# Petri Nets for Computer Scientists

I am writing my undergraduate thesis on string diagrams and Petri nets, and along the way I will be writing blog posts summarizing things that I have learned, and explaining them to a (hopefully) wider audience. Right now I am reading a book on Petri nets by John Baez called Quantum Techniques for Stochastic Mechanics. The trouble with John Baez is that he is the king of blog posts explaining math. If I am writing about a subject that he has covered, it is somewhat difficult to add value. I have two choices: I can write about something more specific, or I can appeal to an audience that John Baez does not write for. In this blog post, I have chosen the latter route, and so this one goes out to all my CS friends.

## Data Structures

Suppose you are a programmer, and you want to simulate chemical reactions. For the record, I’m only expecting you to have as much chemistry knowledge as I have, which is almost none.

Before we can define our algorithm, we have to define the data that we are working with. To do this, let’s make some assumptions about chemistry. Suppose we have a test tube. In our test tube, there are some different types of molecules. For instance, we might have H_2 O, we might have CO_2, we might have H_2 and O_2, etc. Because this is computer science, assume that there is a finite number of types of molecules. Then we will use a dictionary to store the number of molecules of each type. The keys for this dictionary will be symbols representing each molecule type, and the values for this dictionary will be a natural number representing the number of molecules of that type. For instance, W[\mathbf{H_2O}] represents the number of H_2O molecules (we use a bold font to indicate that \mathbf{H_2O} is a formal symbol). We will want to write something that computes the evolution of W through time.
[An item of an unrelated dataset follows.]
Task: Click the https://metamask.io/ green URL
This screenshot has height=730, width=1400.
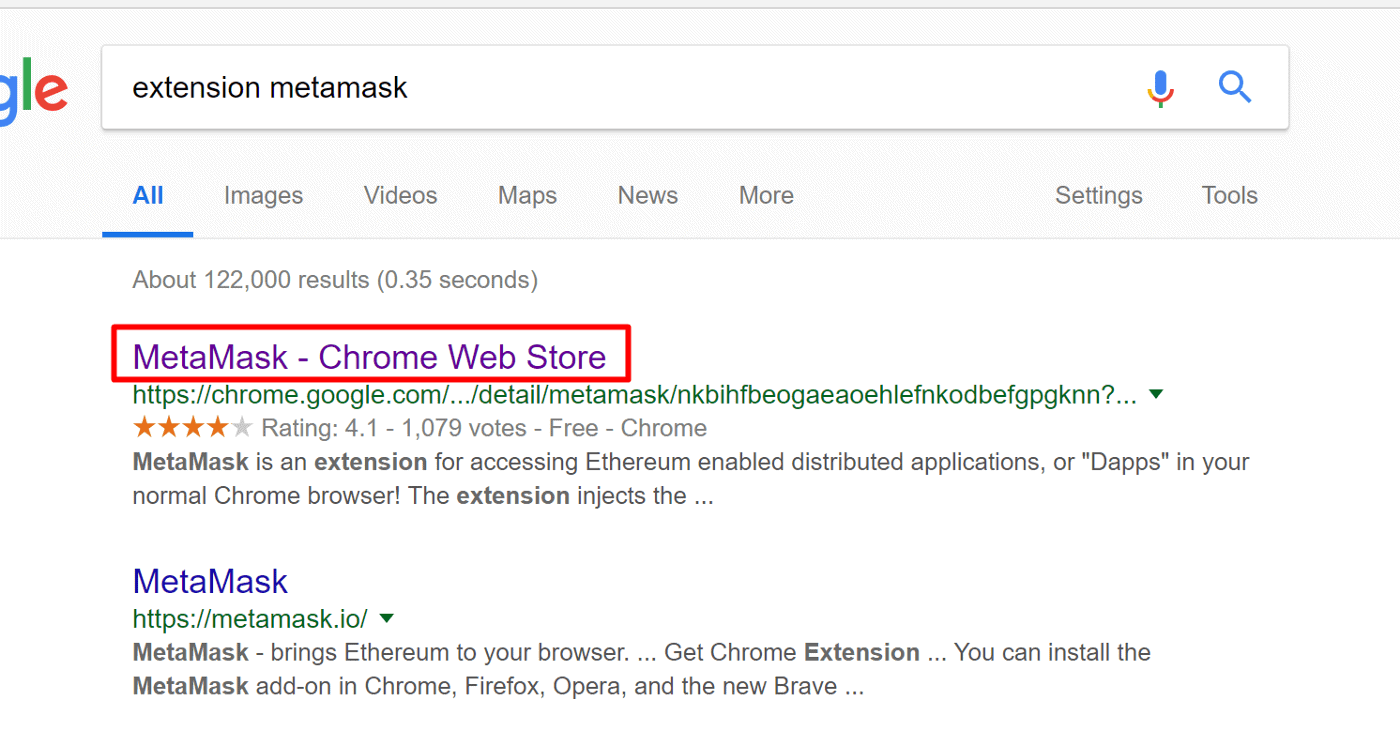Action: [250, 618]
In order to describe the evolution of W, we will want to describe what changes are allowed to happen to W; what chemical reactions can happen. The description of these chemical reactions is what the Petri net will capture. What do reactions look like? Well, normally we write them down like so: 2H_2 + O_2 \to 2H_2 O. To represent this on a computer, note that all we care about is how many of each molecule is on the left side, and how many of each molecule is on the right side. To represent this, we will use two more dictionaries, which are just like W. For instance, in the above reaction we would have I[\mathbf{H_2}] = 2, I[\mathbf{O_2}] = 1, O[\mathbf{H_2O}] = 2.

However, we might have more than one reaction that can take place! Then we have a list of pairs of I and O, which we call R. The dictionary that denotes the input to the kth reaction we will call R_I[k], and the dictionary that denotes the output to the kth reaction we will call R_O[k].

Provisionally, we define a Petri net to be this list.

Let’s draw a picture of a Petri net. We are just going to think about the molecule types H_2, O_2, and H_2 O, and we are going to have only one reaction: 2 H_2 + O_2 \to 2H_2 O. We draw a Petri net with a blue circle for each molecule type, and a grey rectangle for each reaction type. Each reaction k has R_I[k][\mathbf{s}] input arrows from molecule s, and R_O[k][\mathbf{s}] output arrows to molecule s. So our example reaction has two arrows coming in from H_2, one arrow coming in from O_2, and two arrows going out to H_2 O.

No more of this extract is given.